Sql-server – Clustered columnstore indexes and foreign keys

columnstoredata-warehouseforeign keysql serversql server 2014

I am performance tuning a data warehouse using indexes. I am fairly new to SQL Server 2014.Microsoft describes the following:

"We view the clustered columnstore index as the standard for storing large data warehousing fact tables, and expect it will be used in most data warehousing scenarios. Since the clustered columnstore index is updateable, your workload can perform a large number of insert, update, and delete operations." http://msdn.microsoft.com/en-us/library/gg492088.aspx

However if you read further in the documentation you will find under limitations and restrictions:

"Cannot have unique constraints, primary key constraints, or foreign key constraints."

This confuses me a lot! It is a good practice (not mandatory) to have foreign keys in the data warehouse for a variety of reasons (data integrity, relations visible for semantic layer …)

So Microsoft advocates clustered columnstore indexes for data warehouse scenarios; however, it can not handle foreign key relationships?!

Am I correct on this? Which other approaches would you advise? In the past, I have used a nonclustered columnstore index in data warehouse scenarios, with drop and rebuild for data loads. However SQL Server 2014 then adds no real new value for data warehouses??

Best Answer

You've got lots of questions in here:

Q: (The lack of foreign keys) confuses me a lot! It is a good practice (not mandatory) to have Fk's in the DWH for a variety of reasons (data integrity, relations visible for semantic layer, ....)

A: Correct, it's normally a good practice to have foreign keys in a data warehouse. However, clustered columnstore indexes don't support that yet.

Q: So MS advocates Clustered Column store indexes for DWH scenarios, However it can not handle FK relationships?!

A: Microsoft gives you tools. It's up to you how you use those tools.

If your biggest challenge is a lack of data integrity in your data warehouse, then the tool you want is conventional tables with foreign keys.

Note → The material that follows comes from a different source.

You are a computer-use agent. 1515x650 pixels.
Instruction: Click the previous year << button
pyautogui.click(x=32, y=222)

If your biggest challenge is query performance, and you're willing to check your own data integrity as part of the loading process, then the tool you want is clustered columnstore indexes.

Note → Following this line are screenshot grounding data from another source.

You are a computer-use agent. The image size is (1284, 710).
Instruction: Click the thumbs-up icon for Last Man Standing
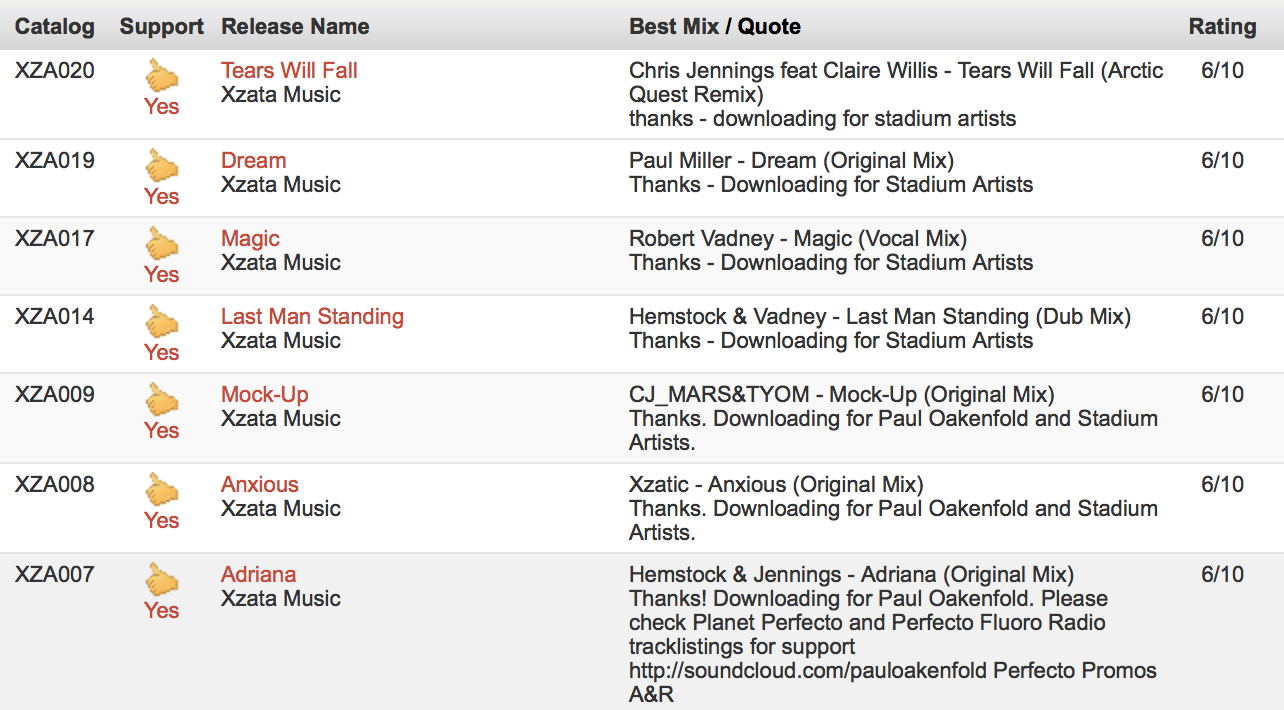[x=161, y=321]
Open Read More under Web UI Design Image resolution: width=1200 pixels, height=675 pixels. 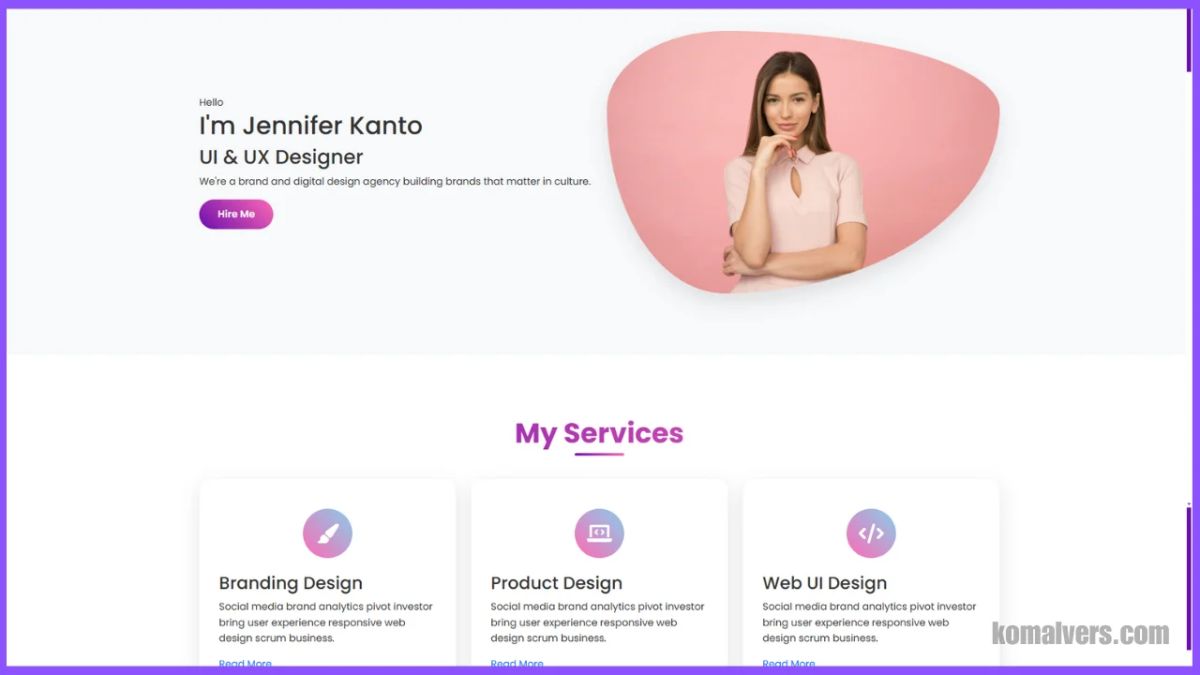pyautogui.click(x=789, y=663)
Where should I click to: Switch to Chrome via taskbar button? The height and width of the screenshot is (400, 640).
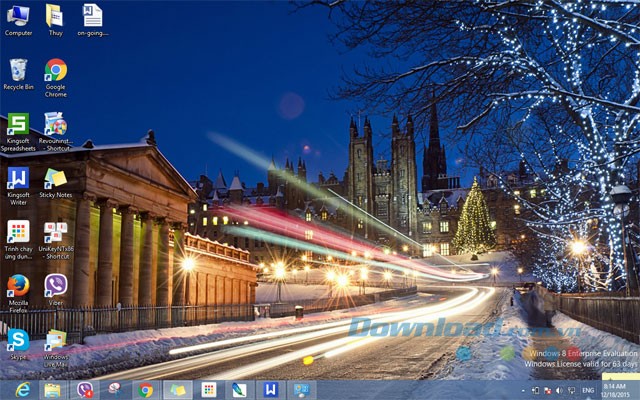pyautogui.click(x=146, y=390)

Q: However SQL 2014 than adds no real new value for DWH??

A: Thankfully, clustered columnstore wasn't the only new feature in SQL Server 2014. For example, check out the new cardinality estimator.

Q: Why am I so angry and bitter about the way my favorite feature was implemented?

A: You caught me - you didn't really ask that question - but I'll answer it anyway. Welcome to the world of third party software where not everything is built according to your exact specifications. If you feel passionately about a change you'd like to see in a Microsoft product, check out Connect.Microsoft.com. It's their feedback process where you can submit a change, other people can vote it up, and then the product team reads it and tells you why they won't implement it. Sometimes. Most of the time they just mark it as "won't fix, works on my machine" but hey, sometimes you do get some answers.